Print the lines of the entries below without any change, starting at the line that contains "Click the View Layer browse icon" and ending at the line that contains "(x=439, y=230)". Include both of those lines and nothing else.

'''

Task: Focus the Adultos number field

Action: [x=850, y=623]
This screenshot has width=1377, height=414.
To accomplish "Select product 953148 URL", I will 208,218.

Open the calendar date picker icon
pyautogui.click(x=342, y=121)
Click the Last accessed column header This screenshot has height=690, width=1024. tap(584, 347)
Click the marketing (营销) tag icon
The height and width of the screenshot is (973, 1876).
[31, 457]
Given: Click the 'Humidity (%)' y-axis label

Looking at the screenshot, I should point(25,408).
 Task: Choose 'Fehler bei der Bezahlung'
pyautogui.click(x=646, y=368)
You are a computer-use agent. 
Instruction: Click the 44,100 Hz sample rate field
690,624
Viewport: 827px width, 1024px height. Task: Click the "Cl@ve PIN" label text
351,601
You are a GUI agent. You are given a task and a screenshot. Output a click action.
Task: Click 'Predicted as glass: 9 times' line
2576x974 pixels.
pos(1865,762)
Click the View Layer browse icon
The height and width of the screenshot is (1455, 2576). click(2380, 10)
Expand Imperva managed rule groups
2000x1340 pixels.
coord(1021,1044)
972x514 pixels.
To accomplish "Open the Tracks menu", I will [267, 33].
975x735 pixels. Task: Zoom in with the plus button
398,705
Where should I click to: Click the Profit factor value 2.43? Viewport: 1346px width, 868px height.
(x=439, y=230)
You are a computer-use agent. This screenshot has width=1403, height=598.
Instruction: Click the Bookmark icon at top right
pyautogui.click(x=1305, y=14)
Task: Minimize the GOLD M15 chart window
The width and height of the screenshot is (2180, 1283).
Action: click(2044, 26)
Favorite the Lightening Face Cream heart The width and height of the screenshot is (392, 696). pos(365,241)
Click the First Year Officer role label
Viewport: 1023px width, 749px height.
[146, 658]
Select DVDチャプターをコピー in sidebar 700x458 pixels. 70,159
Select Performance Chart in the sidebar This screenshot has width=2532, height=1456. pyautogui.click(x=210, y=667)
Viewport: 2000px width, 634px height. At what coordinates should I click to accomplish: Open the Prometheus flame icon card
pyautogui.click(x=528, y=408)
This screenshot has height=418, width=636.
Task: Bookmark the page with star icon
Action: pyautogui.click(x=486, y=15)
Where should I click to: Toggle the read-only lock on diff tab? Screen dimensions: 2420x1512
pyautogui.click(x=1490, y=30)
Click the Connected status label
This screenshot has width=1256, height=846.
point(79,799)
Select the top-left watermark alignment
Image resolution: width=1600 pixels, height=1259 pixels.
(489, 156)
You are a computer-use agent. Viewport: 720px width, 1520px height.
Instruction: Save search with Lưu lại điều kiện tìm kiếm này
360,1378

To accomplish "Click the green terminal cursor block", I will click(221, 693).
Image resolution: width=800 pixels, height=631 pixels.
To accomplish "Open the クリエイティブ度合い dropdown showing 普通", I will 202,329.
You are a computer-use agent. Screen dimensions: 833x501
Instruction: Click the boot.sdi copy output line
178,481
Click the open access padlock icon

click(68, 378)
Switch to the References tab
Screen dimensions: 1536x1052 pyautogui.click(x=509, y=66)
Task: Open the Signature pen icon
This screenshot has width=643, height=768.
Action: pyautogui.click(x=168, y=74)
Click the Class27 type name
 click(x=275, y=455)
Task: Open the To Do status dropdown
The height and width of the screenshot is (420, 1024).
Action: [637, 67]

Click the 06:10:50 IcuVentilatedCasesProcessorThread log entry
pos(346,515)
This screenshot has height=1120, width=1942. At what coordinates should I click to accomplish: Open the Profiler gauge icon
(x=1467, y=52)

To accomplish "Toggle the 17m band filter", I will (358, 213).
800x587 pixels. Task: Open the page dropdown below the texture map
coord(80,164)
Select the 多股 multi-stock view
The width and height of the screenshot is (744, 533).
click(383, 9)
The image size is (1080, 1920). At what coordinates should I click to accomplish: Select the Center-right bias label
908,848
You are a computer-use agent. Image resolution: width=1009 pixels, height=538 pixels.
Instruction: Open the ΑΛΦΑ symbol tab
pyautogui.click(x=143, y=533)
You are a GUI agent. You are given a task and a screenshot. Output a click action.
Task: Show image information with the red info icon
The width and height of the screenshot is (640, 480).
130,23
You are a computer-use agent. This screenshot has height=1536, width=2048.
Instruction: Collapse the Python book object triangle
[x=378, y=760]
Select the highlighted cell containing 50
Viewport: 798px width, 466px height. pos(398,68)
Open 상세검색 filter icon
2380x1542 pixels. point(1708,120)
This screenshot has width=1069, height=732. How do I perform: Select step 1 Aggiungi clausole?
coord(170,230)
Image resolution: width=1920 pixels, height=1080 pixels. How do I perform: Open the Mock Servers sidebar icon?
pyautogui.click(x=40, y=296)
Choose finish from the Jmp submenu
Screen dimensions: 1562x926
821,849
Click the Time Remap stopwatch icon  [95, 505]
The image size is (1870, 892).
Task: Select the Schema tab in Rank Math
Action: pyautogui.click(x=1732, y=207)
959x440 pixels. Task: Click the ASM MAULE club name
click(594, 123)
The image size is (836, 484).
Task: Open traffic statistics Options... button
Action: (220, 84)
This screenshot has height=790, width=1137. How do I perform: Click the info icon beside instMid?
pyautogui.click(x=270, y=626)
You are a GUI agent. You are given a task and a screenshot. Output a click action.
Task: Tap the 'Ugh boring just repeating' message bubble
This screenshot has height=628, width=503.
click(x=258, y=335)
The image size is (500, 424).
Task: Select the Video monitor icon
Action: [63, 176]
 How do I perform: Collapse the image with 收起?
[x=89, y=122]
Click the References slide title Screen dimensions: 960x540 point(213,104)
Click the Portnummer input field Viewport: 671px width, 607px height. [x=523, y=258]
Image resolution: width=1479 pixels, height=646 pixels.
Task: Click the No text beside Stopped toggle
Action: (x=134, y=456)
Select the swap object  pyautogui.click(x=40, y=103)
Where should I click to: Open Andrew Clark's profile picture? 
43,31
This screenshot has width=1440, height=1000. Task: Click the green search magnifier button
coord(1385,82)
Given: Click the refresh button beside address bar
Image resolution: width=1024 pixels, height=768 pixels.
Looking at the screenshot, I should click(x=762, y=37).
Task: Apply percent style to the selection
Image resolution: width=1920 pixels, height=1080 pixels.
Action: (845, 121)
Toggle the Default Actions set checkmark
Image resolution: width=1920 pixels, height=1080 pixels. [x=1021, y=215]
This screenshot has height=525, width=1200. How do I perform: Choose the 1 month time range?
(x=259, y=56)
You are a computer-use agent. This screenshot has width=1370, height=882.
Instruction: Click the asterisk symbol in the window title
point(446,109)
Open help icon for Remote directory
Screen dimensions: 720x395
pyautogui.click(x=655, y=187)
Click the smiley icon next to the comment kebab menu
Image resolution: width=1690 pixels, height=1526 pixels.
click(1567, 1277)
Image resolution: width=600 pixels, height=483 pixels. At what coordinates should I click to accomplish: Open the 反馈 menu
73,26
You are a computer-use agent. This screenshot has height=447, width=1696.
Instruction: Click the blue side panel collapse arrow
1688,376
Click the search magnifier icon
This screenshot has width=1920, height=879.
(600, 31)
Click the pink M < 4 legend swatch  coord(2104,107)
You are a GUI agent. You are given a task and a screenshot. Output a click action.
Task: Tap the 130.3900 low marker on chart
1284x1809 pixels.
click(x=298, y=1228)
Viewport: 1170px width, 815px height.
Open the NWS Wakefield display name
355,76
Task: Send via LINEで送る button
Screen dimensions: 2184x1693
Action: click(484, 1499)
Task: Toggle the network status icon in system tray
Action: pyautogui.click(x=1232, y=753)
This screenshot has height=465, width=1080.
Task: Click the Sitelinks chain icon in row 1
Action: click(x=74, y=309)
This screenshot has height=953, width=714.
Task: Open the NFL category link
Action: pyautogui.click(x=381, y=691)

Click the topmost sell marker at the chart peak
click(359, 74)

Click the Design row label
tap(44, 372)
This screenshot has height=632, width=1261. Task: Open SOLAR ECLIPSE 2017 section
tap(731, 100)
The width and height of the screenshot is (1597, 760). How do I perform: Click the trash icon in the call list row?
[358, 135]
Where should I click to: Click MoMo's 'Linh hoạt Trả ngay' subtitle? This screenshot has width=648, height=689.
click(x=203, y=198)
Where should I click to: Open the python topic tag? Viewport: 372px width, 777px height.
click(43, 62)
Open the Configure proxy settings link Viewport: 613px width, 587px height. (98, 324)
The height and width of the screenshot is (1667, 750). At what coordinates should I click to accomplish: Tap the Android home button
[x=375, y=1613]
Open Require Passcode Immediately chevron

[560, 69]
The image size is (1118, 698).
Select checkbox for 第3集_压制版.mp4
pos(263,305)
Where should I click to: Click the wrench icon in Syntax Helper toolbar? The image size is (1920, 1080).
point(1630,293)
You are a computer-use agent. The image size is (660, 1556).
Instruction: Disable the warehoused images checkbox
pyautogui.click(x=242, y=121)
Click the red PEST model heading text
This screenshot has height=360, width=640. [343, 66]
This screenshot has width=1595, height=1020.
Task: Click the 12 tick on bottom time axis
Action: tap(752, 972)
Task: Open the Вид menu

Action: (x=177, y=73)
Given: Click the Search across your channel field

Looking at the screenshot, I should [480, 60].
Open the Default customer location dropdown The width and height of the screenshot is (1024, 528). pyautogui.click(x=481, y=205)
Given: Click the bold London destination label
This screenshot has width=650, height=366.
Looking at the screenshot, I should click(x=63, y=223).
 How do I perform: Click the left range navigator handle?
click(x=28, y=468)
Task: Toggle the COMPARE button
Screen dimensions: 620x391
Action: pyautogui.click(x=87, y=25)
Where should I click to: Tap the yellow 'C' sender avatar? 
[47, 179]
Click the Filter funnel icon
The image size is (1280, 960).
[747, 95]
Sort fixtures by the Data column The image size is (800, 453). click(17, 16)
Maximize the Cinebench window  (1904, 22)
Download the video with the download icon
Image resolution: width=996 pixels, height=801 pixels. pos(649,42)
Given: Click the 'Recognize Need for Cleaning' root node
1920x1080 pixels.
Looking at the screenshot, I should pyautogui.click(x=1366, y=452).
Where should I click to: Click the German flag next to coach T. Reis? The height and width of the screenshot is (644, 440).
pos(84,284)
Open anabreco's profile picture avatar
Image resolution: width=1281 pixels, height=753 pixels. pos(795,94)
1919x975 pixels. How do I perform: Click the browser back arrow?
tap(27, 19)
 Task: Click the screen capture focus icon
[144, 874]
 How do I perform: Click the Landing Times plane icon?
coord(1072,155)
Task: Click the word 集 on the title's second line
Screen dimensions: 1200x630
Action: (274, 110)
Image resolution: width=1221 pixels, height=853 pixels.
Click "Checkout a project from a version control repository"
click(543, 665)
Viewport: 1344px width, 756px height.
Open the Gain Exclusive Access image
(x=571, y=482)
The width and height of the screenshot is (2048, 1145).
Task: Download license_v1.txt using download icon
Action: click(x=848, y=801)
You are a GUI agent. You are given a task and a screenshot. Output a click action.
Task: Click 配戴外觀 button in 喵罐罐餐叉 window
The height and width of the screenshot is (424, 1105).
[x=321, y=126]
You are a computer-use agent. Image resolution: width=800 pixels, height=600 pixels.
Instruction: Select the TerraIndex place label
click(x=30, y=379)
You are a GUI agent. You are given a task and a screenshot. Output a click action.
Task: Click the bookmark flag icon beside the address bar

'''

**Solved problem:**
Click the View Layer browse icon
The height and width of the screenshot is (1455, 2576). click(2380, 10)
Expand Imperva managed rule groups
2000x1340 pixels.
coord(1021,1044)
972x514 pixels.
To accomplish "Open the Tracks menu", I will [267, 33].
975x735 pixels. Task: Zoom in with the plus button
398,705
Where should I click to: Click the Profit factor value 2.43? Viewport: 1346px width, 868px height.
(x=439, y=230)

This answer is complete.